Religion is best when it makes you think, and talking about it with other people of similar perspective provides a certain
comfort, better than other topics which are more earthly bound. A higher consciousness track that lifts philosophy into
considering the metaphysical and what you can do tha's not all that selfish. I'm sure we can all agree the kind of Christians
that would be Taliban on the other side of earth are the ones that are so exasperating.
The guy who owns the swimming pool up the street where I swim laps is a Southern Baptist, highway engineer and is easily
triggered into outrage about all the fetuses that the godless left that want to kill. He tries to drag me into arguments
about such incendiary topics and waxes on about how a Billy Graham show made him the good guy he is today and is so bewildered
why I can't just see it his way. The lines of logic are easy to unravel in that way that philosophy is reduced to a
type of algebra, but these things are rife with belief and passion instead of calm knowledge. Episcopalians (or whiskey-palians
as we call them in the south) don't really bother me at all. I'm all for some one spending their time trying to do some
good, and the church provides the organization for that. I'm really only joking when I say that I wish that rapture
would take Christians away. I wish something would take zealots out of my life, but they add color like Hare Krishnas
playing finger cymbals in the park. I would prefer crackhead panhandlers ascend away more than the Episcopalian PTA
president. And prayer? Like humming while you work it has its soothing place, though I tried it when I was daytrading
and it didn't do much good. So Bonnie, no offense intended. I won't come burn your church or try to turn it into
a Blues Bar. Live and let live. Freedom of the press, freedom of religion, keep government secular, don't take
the satirists seriously. Amen.
A billboard that says legalize pot and tax it? Remarkable! A fireman who needs the money so he can get gear
to save more lives? You go, Boston. Please tell me a graffiti quote balloon appears next to him that says something
to the effect of "I'd love to take a pull on my day off except for that pesky piss test." I would guess that
the billboard was paid for with an offshore account to make it harder for the goons to crack down on the ones who paid for
it.

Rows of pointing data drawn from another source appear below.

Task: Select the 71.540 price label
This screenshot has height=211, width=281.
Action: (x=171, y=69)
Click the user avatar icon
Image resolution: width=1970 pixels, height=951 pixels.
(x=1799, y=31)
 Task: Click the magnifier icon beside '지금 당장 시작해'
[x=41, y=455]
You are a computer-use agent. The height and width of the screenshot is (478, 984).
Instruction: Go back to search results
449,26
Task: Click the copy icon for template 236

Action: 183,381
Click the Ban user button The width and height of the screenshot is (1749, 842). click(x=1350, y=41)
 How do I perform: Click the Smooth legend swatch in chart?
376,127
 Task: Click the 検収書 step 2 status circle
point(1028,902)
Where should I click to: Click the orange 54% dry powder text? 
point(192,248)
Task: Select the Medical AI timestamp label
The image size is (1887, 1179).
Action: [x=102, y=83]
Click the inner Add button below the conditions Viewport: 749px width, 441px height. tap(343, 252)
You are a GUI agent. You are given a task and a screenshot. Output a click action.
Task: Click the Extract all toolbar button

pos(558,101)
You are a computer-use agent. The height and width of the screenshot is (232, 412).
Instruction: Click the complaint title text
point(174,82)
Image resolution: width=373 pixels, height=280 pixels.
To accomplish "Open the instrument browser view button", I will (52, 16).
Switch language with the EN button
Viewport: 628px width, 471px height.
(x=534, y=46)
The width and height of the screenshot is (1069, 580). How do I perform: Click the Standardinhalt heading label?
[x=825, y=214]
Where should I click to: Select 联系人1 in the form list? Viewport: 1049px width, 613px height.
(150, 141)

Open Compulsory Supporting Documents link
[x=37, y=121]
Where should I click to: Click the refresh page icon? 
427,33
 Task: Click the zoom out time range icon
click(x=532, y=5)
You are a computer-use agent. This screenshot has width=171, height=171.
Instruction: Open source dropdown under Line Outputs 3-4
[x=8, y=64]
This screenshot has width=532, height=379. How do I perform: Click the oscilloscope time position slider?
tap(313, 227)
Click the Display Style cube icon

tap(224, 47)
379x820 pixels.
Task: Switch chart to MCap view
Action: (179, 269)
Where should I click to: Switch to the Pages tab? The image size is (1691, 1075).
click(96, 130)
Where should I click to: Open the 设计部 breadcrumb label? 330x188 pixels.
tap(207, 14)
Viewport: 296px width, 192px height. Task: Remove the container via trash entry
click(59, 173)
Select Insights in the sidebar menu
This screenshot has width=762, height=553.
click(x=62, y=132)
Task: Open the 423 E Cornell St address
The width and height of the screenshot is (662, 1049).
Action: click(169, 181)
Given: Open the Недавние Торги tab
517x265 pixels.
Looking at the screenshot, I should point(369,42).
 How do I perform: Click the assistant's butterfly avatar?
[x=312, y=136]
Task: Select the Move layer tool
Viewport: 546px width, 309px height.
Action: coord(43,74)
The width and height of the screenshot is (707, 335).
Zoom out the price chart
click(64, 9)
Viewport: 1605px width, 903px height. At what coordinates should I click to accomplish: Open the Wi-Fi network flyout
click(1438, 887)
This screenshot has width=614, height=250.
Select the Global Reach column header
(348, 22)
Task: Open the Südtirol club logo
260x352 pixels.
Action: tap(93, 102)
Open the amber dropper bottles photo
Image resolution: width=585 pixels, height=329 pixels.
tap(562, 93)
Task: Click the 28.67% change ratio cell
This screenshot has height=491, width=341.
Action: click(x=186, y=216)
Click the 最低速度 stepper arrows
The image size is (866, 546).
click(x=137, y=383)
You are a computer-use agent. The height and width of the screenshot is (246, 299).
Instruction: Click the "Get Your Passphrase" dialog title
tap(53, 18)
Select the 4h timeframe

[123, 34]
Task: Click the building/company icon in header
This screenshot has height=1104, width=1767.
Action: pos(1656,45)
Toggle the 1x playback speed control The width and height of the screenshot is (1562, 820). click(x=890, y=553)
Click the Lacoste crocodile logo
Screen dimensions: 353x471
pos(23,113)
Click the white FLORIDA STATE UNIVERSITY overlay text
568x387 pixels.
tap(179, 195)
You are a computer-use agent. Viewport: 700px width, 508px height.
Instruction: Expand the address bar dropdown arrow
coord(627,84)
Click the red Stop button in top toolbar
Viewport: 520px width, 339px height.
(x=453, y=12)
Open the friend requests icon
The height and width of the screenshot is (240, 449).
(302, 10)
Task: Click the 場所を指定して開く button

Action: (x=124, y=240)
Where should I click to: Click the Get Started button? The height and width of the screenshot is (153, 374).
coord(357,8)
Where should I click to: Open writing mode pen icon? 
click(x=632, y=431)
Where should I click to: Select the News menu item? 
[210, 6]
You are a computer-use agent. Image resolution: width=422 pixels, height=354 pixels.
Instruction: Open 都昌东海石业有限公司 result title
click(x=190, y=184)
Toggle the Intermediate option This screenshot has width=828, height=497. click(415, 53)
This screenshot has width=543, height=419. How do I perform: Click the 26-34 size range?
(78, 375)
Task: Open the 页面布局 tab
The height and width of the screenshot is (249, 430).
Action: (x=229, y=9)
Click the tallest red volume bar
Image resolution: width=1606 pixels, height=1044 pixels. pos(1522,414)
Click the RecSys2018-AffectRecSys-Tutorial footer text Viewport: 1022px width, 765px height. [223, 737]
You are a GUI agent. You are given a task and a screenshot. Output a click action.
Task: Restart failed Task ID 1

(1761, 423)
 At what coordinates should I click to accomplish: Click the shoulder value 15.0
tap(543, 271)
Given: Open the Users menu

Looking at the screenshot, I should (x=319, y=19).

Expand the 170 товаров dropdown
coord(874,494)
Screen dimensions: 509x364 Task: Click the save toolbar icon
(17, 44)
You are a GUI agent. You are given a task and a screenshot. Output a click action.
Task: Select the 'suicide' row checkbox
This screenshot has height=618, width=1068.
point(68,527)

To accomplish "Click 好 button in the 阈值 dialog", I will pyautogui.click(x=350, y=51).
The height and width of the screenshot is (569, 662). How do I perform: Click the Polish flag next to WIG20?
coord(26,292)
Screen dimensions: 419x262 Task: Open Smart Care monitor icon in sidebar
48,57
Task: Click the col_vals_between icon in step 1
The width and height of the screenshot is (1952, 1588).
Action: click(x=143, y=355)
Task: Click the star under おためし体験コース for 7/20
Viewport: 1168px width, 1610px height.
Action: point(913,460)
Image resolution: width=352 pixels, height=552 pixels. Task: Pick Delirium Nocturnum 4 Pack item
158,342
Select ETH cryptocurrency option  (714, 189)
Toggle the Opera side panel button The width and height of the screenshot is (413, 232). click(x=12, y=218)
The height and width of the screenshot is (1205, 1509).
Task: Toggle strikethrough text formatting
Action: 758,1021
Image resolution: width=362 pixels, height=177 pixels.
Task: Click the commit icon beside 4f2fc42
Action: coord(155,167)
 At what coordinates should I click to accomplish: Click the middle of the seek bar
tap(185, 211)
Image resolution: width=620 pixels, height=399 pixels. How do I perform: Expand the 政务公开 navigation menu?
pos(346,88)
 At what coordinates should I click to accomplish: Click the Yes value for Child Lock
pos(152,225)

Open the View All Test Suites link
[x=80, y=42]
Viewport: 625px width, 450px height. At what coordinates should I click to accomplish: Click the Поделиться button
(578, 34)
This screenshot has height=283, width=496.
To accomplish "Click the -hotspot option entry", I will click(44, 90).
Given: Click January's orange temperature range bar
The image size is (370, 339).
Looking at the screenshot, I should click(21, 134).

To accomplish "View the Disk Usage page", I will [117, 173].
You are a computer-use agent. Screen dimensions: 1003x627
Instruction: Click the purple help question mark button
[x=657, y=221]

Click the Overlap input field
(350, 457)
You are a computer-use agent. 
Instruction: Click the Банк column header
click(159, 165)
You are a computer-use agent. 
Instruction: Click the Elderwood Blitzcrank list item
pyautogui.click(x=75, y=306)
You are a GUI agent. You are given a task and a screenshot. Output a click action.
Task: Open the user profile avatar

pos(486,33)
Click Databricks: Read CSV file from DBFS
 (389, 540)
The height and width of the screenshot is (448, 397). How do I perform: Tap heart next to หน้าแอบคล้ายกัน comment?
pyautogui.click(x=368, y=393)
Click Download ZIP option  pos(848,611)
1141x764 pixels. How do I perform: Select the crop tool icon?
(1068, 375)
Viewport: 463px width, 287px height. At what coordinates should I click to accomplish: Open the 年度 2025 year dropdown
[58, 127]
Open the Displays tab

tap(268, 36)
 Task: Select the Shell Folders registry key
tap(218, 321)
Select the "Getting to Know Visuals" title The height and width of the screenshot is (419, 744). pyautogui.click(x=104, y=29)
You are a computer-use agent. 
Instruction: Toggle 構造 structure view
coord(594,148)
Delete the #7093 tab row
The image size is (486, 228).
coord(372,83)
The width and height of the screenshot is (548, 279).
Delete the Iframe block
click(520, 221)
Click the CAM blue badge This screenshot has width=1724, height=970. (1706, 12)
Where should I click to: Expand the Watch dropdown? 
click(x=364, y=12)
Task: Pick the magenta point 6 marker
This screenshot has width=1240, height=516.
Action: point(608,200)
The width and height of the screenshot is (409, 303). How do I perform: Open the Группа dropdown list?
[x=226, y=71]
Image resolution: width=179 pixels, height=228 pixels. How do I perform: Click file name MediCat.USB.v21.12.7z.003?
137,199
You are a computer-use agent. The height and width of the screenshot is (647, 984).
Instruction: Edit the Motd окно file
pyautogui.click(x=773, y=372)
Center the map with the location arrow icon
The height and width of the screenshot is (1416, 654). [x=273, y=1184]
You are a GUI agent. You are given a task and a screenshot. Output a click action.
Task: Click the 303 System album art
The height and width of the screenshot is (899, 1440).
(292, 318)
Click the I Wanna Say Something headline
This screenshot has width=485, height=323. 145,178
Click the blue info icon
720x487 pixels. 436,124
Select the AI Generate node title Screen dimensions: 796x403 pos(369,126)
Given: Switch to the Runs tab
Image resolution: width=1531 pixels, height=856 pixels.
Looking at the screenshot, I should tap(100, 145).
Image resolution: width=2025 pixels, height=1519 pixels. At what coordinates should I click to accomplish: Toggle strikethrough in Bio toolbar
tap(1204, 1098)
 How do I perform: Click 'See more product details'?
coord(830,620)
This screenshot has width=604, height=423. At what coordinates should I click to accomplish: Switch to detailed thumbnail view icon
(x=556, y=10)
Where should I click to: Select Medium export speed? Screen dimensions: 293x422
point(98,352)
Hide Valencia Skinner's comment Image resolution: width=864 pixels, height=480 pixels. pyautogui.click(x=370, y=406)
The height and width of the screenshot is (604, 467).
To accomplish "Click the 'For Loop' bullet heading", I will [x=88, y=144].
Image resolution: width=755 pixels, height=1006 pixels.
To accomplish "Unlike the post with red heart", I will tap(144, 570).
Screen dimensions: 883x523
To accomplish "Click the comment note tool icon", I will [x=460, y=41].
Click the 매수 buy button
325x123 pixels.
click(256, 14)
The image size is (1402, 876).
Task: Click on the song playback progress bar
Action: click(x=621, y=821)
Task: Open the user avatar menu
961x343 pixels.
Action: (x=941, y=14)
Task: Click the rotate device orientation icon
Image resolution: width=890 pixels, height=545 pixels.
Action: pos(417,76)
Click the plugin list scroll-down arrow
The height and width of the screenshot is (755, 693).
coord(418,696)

It's so dangerous to take a stand.
My thirteen year old skateboarding son sat through an anti drug assembly yesterday. My child raising philosophy on
pot and kids is explicit. Put it off, turn it down. Let your brain finish forming without the layer of confusion
and lack of concentration getting high definitely causes. You get in too much trouble if you get caught and it will
make your grades sink and takes away your perfectly good and coordinated edge. That said he still disobeyed me when
I told him to lay low and spoke up during the question and answer section reacting to the speakers blatant propaganda - "If
you smoke pot and then drive youll have a wreck and kill someone." My son said, "What if you smoke pot when youre
sitting in your living room?"
'Great," I said, "Now they probably got your name and took your picture and you're in some sort of file for dissidents
- I told you to lay low!" My wife didn't like my reaction and then I got reprimanded. It doesn't pay to be outspoken,
and I'm a bad example. ...
Rick Brown:
Bonnie, your write "My stepdaughter is off to Amsterdam where it is legal. No Puritan heritage there, I guess."
Ironically, didnt the famous Puritan gang, when they first left England, head for Amsterdam, but still feeling
pushed around even there (religion-wise), then rent the Mayflower to schlep them on to Massachusetts? What goes around,
comes around, I say! The God of history certainly do have a sense of humor!
Bonnie in Boston to Phillip and all...
Swimming laps in the Baptist's pool has a certain sacramental splash to it, I must say. The child rearing
approach seems just right to me. Some years ago I read a study on Hawaiian kids who were smoking the wowie from puberty
forward and who seemed to get developmentally stuck. No conflict, no resolution, no growth. The billboard posts
www.changetheclimate.com for further info. And no offense was taken.
Peace, Bonnie
And I expect this dialog will continue.